§ **Stored data**
■ ■ ■ ■ ■
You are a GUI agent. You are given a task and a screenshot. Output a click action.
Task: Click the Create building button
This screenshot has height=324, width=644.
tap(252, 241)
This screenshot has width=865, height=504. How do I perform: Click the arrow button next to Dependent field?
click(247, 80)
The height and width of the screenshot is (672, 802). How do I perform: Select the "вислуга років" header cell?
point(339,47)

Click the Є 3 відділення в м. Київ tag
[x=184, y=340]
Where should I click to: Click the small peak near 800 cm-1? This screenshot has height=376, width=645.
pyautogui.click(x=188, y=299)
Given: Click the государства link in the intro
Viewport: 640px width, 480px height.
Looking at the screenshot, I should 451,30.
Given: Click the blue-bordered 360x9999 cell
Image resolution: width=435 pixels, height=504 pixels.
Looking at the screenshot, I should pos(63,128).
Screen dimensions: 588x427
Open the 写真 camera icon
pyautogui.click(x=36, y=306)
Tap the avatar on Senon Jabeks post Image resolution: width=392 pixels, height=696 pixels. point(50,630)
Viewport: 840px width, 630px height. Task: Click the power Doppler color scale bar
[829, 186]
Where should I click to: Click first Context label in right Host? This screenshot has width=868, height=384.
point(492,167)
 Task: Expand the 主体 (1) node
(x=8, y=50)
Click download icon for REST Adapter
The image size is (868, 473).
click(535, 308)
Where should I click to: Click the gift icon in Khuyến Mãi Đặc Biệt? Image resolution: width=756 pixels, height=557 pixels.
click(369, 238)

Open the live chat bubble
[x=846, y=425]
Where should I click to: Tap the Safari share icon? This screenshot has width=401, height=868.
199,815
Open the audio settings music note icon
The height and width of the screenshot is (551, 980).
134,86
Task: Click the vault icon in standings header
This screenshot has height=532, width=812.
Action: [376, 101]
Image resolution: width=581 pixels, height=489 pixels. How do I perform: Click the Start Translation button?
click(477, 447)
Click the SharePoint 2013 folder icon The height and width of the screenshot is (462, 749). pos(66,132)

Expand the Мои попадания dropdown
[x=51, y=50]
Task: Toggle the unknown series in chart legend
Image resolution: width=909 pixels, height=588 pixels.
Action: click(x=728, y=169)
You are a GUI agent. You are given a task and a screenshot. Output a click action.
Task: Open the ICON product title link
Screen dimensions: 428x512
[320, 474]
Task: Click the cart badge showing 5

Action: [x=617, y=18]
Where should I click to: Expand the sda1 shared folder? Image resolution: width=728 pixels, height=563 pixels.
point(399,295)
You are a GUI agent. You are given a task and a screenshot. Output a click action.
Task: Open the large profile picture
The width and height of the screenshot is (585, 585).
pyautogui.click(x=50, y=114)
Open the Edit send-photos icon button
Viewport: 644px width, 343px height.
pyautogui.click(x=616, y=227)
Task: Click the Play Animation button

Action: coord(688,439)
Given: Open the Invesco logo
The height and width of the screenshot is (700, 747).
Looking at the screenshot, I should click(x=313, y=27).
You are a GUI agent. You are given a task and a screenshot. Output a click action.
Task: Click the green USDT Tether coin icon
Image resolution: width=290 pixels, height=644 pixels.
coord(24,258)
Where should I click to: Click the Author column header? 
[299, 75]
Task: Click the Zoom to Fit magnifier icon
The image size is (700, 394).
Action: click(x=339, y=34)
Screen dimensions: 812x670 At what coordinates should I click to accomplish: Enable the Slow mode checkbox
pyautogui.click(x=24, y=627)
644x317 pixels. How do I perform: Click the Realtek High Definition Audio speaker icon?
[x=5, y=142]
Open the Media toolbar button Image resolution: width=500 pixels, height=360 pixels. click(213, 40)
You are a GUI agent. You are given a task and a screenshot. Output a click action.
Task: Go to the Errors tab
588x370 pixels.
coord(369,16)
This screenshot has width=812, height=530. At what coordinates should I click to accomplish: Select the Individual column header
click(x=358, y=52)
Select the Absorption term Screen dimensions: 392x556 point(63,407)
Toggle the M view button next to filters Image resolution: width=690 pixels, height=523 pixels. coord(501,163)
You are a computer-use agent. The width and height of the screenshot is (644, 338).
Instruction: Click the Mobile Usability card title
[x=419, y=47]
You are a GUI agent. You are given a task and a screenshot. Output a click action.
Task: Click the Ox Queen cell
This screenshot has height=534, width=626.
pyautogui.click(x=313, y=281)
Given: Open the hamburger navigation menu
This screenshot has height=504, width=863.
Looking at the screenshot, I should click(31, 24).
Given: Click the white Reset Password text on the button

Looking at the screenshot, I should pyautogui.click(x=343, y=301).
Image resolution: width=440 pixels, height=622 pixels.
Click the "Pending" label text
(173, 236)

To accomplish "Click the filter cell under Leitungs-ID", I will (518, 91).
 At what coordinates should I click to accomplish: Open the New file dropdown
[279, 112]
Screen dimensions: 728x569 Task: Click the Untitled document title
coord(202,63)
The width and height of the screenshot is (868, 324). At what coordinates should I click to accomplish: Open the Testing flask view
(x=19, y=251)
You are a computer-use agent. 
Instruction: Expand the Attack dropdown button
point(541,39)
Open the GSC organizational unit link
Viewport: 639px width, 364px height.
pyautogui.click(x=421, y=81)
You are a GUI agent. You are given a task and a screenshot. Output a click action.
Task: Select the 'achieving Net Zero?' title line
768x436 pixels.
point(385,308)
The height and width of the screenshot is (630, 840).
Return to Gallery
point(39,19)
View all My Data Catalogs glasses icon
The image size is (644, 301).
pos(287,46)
■ ■ ■ ■ ■
§ **TASK REQUIREMENTS**
Could you return the lines in the entries above that contain "Toggle"?

§ **ANSWER SECTION**
Task: Toggle the unknown series in chart legend
Toggle the M view button next to filters Image resolution: width=690 pixels, height=523 pixels. coord(501,163)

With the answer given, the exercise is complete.